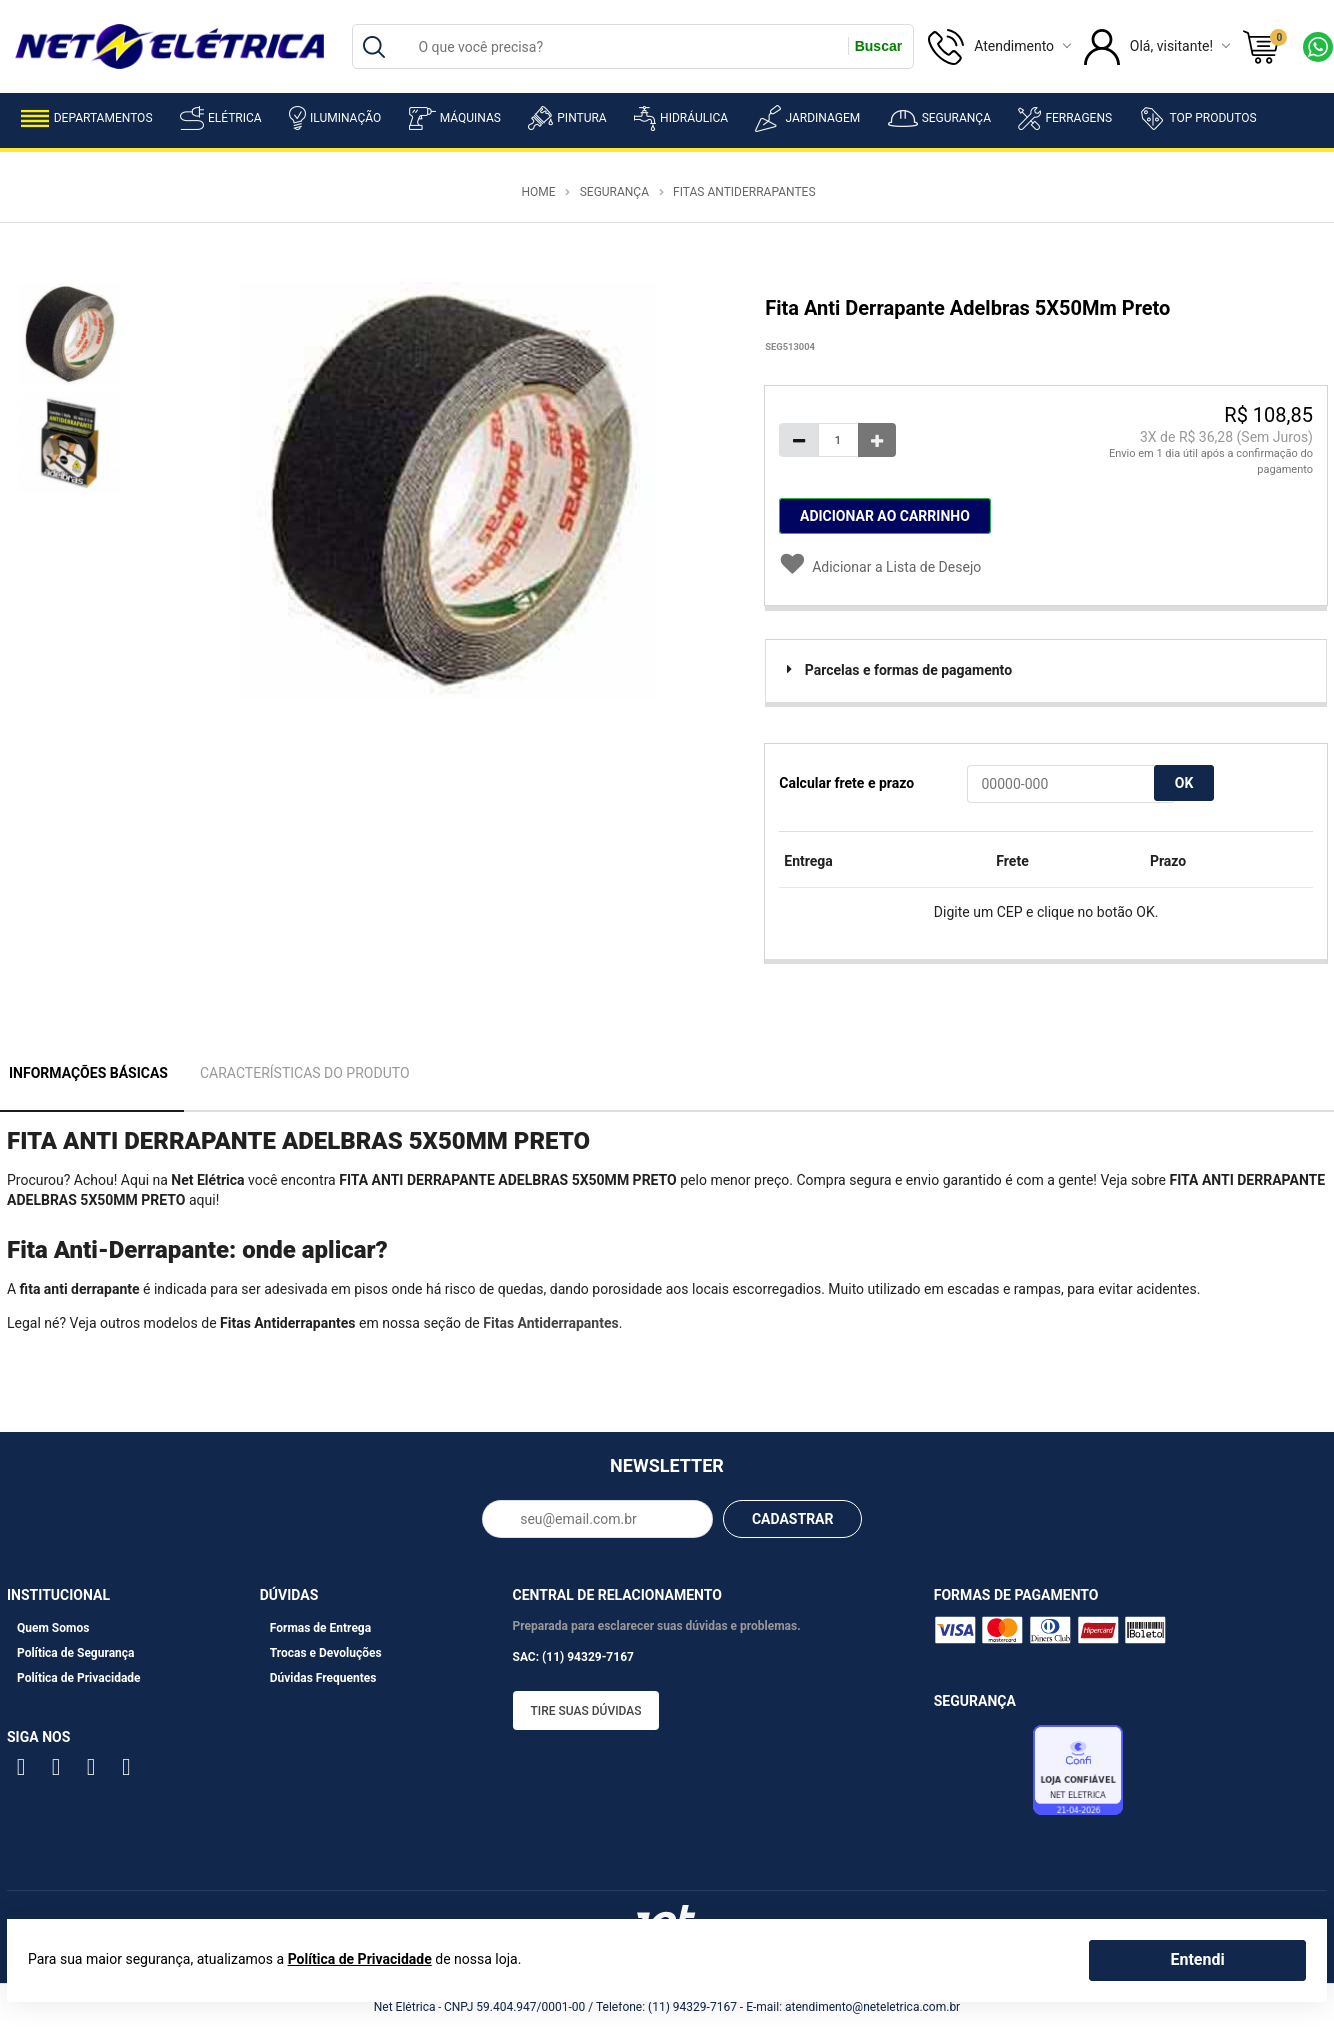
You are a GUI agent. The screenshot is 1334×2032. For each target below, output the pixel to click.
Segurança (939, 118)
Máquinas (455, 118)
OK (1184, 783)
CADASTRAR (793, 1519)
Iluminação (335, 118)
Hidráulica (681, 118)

########################################

- **Task to complete**
Turn the lines above into a numbered list, skipping any blank lines and leaving out the pictures.

- **Answer in full**
1. You are a GUI agent. The screenshot is 1334×2032. For each target below, output the pixel to click.
2. Segurança (939, 118)
3. Máquinas (455, 118)
4. OK (1184, 783)
5. CADASTRAR (793, 1519)
6. Iluminação (335, 118)
7. Hidráulica (681, 118)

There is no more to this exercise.